Frequently Asked Questions

This document contains frequently asked questions about XGBoost.

How to tune parameters

Description of the model

I have a big dataset

XGBoost is designed to be memory efficient. Usually it can handle problems as long as the data fits into your memory. This usually means millions of instances.

If you are running out of memory, checkout the tutorial page for using distributed training with one of the many frameworks, or the external memory version for using external memory.

How to handle categorical feature?

Visit this tutorial for a walkthrough of categorical data handling and some worked examples.

Why not implement distributed XGBoost on top of X (Spark, Hadoop)?

The first fact we need to know is going distributed does not necessarily solve all the problems. Instead, it creates more problems such as more communication overhead and fault tolerance. The ultimate question will still come back to how to push the limit of each computation node and use less resources to complete the task (thus with less communication and chance of failure).

To achieve these, we decide to reuse the optimizations in the single node XGBoost and build the distributed version on top of it. The demand for communication in machine learning is rather simple, in the sense that we can depend on a limited set of APIs. Such design allows us to reuse most of the code, while being portable to major platforms such as Hadoop/Yarn, MPI, SGE. Most importantly, it pushes the limit of the computation resources we can use.

How can I port a model to my own system?

The model and data format of XGBoost are exchangeable, which means the model trained by one language can be loaded in another. This means you can train the model using R, while running prediction using Java or C++, which are more common in production systems. You can also train the model using distributed versions, and load them in from Python to do some interactive analysis. See Model IO for more information.

Do you support LambdaMART?

Yes, XGBoost implements LambdaMART. Checkout the objective section in parameters.

How to deal with missing values

XGBoost supports missing values by default. In tree algorithms, branch directions for missing values are learned during training. Note that the gblinear booster treats missing values as zeros.

When the missing parameter is specified, values in the input predictor that is equal to missing will be treated as missing and removed. By default it’s set to NaN.

Slightly different result between runs

This could happen, due to non-determinism in floating point summation order and multi-threading. Also, data partitioning changes by distributed framework can be an issue as well.
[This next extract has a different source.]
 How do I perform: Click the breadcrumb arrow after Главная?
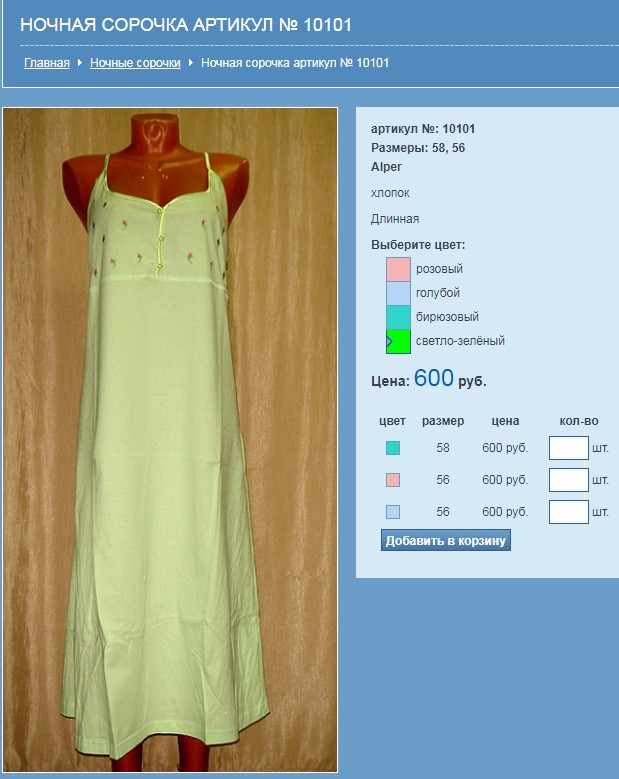tap(79, 63)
Though the general accuracy will usually remain the same.

Why do I see different results with sparse and dense data?

“Sparse” elements are treated as if they were “missing” by the tree booster, and as zeros by the linear booster. However, if we convert the sparse matrix back to dense matrix, the sparse matrix might fill the missing entries with 0, which is a valid value for xgboost. In short, sparse matrix implementations like scipy treats 0 as missing, while 0 is a valid split value for XGBoost decision trees.